WHAT'S A CEO WORTH--AND WHEN?
In your recent article "CEO pay: Ready for takeoff" (Special Report, Apr. 24), you offer two yardsticks for measuring the compensation of top executives, one relating to how good a job the boss did for shareholders and the other to how well the boss did for the company.
Many in the finance industry would argue that the only meaningful way to judge company performance is based on the returns provided to shareholders and that it is in fact dangerous to judge the performance of companies based on traditional accounting measures such as return on equity. The reason this practice is dangerous is that accounting measures fail to consistently indicate the actual health and value of companies.

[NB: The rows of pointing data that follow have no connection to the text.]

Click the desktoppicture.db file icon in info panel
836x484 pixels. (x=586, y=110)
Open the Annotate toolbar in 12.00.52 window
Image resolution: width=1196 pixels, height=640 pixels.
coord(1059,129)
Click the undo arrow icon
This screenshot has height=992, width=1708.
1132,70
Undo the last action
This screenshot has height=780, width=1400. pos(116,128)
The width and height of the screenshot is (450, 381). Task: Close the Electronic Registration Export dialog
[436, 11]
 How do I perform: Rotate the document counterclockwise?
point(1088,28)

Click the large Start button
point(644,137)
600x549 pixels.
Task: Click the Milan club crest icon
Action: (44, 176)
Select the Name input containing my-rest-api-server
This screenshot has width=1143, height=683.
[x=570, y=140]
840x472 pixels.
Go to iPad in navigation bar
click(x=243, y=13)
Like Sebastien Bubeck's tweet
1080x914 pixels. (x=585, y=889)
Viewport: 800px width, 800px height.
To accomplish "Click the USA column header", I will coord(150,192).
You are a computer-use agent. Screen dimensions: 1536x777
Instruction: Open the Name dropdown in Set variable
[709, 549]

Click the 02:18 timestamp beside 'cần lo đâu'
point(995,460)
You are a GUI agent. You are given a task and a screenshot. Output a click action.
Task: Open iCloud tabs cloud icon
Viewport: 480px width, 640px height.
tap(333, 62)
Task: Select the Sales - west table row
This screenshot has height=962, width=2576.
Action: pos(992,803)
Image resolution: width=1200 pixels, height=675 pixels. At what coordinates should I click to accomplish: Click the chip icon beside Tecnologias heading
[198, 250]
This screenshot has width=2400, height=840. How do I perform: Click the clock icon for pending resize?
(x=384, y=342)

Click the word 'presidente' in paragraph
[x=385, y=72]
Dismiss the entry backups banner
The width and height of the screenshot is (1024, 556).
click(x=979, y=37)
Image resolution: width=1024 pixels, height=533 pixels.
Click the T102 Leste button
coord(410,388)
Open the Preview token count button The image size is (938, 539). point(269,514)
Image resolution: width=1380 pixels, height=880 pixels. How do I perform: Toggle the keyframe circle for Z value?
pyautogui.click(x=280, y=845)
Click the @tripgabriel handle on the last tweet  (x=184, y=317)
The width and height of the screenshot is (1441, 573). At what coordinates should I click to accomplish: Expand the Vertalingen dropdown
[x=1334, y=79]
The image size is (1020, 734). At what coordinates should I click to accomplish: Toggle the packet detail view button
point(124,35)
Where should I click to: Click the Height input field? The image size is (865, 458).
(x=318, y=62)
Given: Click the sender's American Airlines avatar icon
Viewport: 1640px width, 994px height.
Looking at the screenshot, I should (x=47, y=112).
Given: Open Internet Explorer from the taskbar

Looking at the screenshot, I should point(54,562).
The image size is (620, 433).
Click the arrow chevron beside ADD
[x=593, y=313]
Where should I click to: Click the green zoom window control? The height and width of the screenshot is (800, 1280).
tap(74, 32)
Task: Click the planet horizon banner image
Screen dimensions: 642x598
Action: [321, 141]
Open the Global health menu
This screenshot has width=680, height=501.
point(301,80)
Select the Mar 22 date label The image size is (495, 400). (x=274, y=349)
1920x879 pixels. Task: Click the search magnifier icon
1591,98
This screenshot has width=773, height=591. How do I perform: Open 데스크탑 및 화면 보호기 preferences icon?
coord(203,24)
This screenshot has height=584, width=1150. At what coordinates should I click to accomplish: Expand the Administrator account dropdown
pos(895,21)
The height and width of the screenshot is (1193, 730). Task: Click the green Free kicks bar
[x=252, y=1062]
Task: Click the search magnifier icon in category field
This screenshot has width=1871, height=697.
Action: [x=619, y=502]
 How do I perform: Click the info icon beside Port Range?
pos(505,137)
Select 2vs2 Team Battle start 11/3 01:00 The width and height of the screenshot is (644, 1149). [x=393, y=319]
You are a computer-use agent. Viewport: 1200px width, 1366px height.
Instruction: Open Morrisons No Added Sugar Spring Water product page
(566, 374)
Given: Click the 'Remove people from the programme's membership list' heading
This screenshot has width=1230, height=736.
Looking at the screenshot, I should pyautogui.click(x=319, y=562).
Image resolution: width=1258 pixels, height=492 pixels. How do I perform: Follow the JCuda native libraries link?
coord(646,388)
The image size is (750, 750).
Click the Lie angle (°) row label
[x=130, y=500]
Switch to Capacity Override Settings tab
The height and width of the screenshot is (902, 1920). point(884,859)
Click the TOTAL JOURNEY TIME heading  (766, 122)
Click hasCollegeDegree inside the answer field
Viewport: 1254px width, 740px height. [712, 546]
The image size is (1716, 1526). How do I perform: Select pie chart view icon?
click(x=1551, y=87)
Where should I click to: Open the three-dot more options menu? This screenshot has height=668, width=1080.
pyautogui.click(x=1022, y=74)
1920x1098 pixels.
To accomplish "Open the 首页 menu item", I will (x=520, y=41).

At the end of the day, I am investing in management's ability to generate an appropriate return on my investment, which can only be measured according to the shareholder returns (i.e., dividends and capital gains) that I receive. It is only appropriate, therefore, that the executives should be paid according to how well they perform for me and for the other owners of the company.
Wanchai, Hong Kong
How refreshing it was to read about Cabletron Systems Inc.'s President S. Robert Levine and Chairman Craig R. Benson, who take annual salaries of $52,000 a year. In light of the company's profits increasing 36%, to $810.7 million, these salaries are even more extraordinary. But here's the best part. Benson says: "Most of our compensation comes when we build the stock price up." What a unique concept. It boggles the mind to wonder what would happen if all major companies based their executive compensation on this simple proposition.
Gary W. Priester
Black Point, Calif.
Are you serious about the story of Cabletron executives bucking the high executive pay trend? They may only be paid $52,000, but how many people own $927 million worth of stock? Their disgust with out-of-control executive pay is at the very least hypocritical. The two are seen as valiant do-gooders for taking so little pay, yet Mr. Levine has the ability to write a $70,000 personal check. On closer examination, their low pay has less to do with some noble cause and is more likely linked to their huge bank balances accumulated from the sale of $500 million worth of stock.